The arrival of the Omicron variant in New York this winter threatened the survival of restaurants already battered by the pandemic.
The streets emptied in December as the cold weather set in and fear once again gripped the city. The number of virus cases exploded, and in a restaurant we tracked for three months this winter, Saigon Social, the eatery ground to a halt.
Saigon Social, a Vietnamese restaurant on the Lower East Side, has only existed in the pandemic era. The owner, Helen Nguyen, opened the restaurant two years ago due to labor shortages, supply chains and sudden closures. She’s had to play every part in the restaurant, running around town looking for ingredients, containers, and spices.

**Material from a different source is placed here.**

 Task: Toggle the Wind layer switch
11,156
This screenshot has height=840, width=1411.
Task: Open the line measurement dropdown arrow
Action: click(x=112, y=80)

“I slept in the restaurant every night for that first month because I was so depressed,” said Ms. Nguyen.
New York is a restaurant city and Ms. Nguyen has been a rising star in it. She worked for the renowned chef Daniel Boulud for many years. She has participated in the prestigious Bocuse d’Or cooking competition in France, and has made regular TV appearances on the Food Network and Vice’s Munchies. Saigon Social is her first own restaurant.
But running a food business in New York means operating on extremely thin margins, and sometimes the smallest disruptions can mean the difference between rave reviews and closing for good.
This winter, Ms. Nguyen had to figure out how to keep the money flowing while her dining room was closed and staff tested positive for the virus. She traded for alcohol testing and reinstated the masking rules at the restaurant. In addition, she navigated racial violence in a neighborhood where a large Asian diaspora lives.